Other exceptions to the tu-Lei rule, although they probably won’t affect most short-term visitors, is among people who share the same profession. For example, for reasons of tradition, all journalists in Italy speak to one another with the “tu”, even if you’ve never met but are just talking to a journalist working at one of the country’s multifarious press and PR offices. This tradition goes so far among Italian journalists that you even use the “tu” when you talk to the paper´s editor, even if you barely know him. A similar situation seems to exist among other professionals as well. People with the same duties in the same shop or office generally give each other the “tu” as do people with the same profession. So if you were, say, an engineer from Wichita and you get into a technical conversation with an Italian engineer, you could probably say “ciao” when you take your leave. And the same goes for doctors, lawyers ….. and Indian chiefs.

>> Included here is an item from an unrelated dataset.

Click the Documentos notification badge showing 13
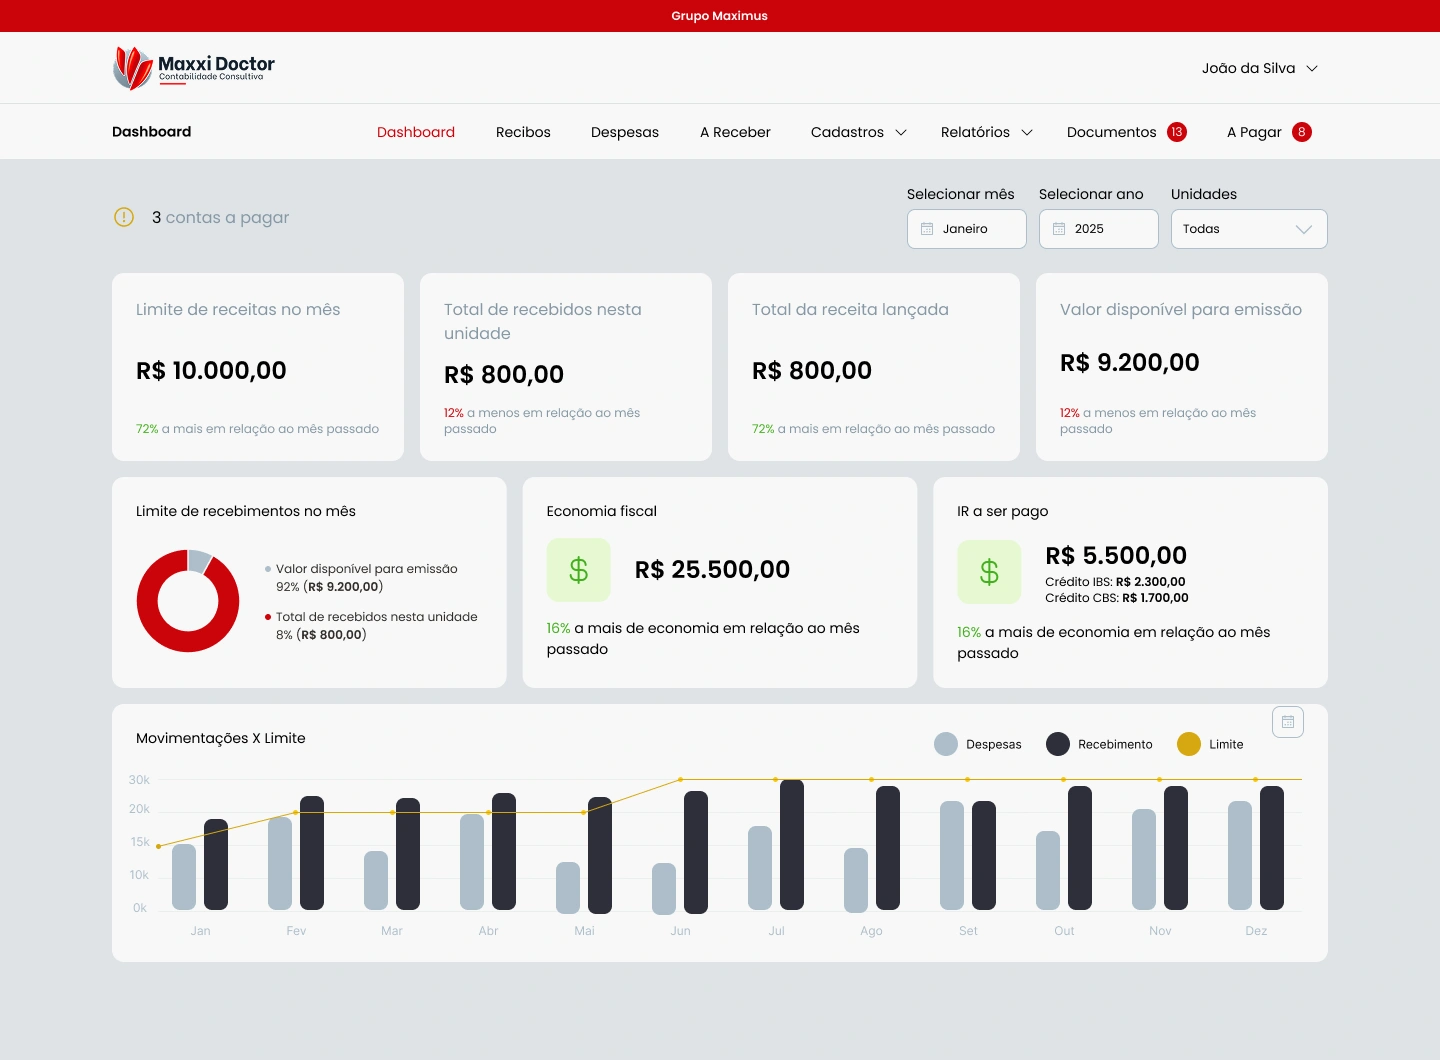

An American friend named Patricia once recounted to me the linguistic passage that accompanied her along the route she traveled from being a stranger to being accepted as a member of the local “clan”. When she first moved to her apartment in a tiny side street not too far from Piazza Barberini in downtown Rome, the people in the bar downstairs called her “Signorina” and addressed her with the Lei. After a while, this changed to Signorina Patricia, still with the Lei. The next step was hearing herself called by her first name alone, as in Buon Giorno, Patricia, with the older owner of the bar, who was from the south, addressing her with the voi form. Not long afterwards, she became simply Pat, and when she went downstairs for her cappuccino it was “Ciao, Pat, come stai (come stai being the informal form of how are you”. And the final passage was something you can only understand and appreciate if you’ve lived here at length and speak or understand some of the Roman dialect, characterized by a tendency to drop the last syllable or letter of a word. Says Patricia. “It was when “Ciao, Pat” turned into “Ah, Pa’” that I knew I had really, truly had been accepted”.